### Flowers of the First Law of Causal Inference

**Flower 1 — Seeing counterfactuals in graphs**

Some critics of structural equations models and their associated graphs have complained that those graphs depict only observable variables but: “You can’t see the counterfactuals in the graph.” I will soon show that this is not the case; counterfactuals can in fact be seen in the graph, and I regard it as one of many flowers blooming out of the First Law of Causal Inference (see here). But, first, let us ask why anyone would be interested in locating counterfactuals in the graph.

This is not a rhetorical question. Those who deny the usefulness of graphs will surely not yearn to find counterfactuals there. For example, researchers in the Imbens-Rubin camp who, ostensibly, encode all scientific knowledge in the “Science” = Pr(W,X,Y(0),Y(1)), can, theoretically, answer all questions about counterfactuals straight from the “science”; they do not need graphs.

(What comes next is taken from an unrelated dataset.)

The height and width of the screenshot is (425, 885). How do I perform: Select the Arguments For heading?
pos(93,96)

On the other extreme we have students of SEM, for whom counterfactuals are but byproducts of the structural model (as the First Law dictates); so, they too do not need to see counterfactuals explicitly in their graphs. For these researchers, policy intervention questions do not require counterfactuals, because those can be answered directly from the SEM-graph, in which the nodes are observed variables. The same applies to most counterfactual questions, for example, the effect of treatment on the treated (ETT) and mediation problems; graphical criteria have been developed to determine their identification conditions, as well as their resulting estimands (see here and here).

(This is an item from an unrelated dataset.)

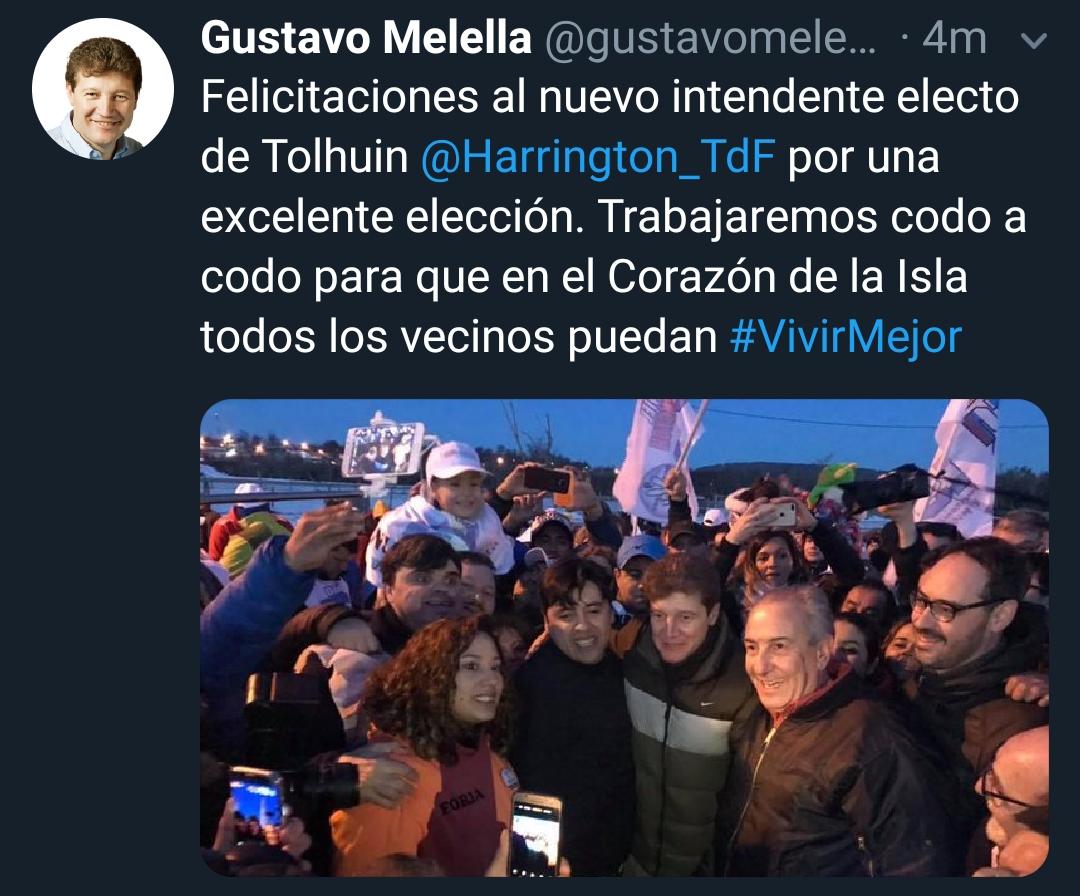The width and height of the screenshot is (1080, 896).
Task: Click 'Trabajaremos codo a' in the tweet
Action: [812, 217]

So, who needs to see counterfactual variables explicitly in the graph?

There are two camps of researchers who may benefit from such representation. First, researchers in the Morgan-Winship camp (link here) who are using, interchangeably, both graphs and potential outcomes. These researchers prefer to do the analysis using probability calculus, treating counterfactuals as ordinary random variables, and use graphs only when the algebra becomes helpless. Helplessness arises, for example, when one needs to verify whether causal assumptions that are required in the algebraic derivations (e.g., ignorability conditions) hold true in one’s model of reality. These researchers understand that “one’s model of reality” means one’s graph, not the “Science” = Pr(W,X,Y(0),Y(1)), which is cognitively inaccessible. So, although most of the needed assumptions can be verified without counterfactuals from the SEM-graphs itself (e.g., through the back door condition), the fact that their algebraic expressions already carry counterfactual variables makes it more convenient to see those variables represented explicitly in the graph.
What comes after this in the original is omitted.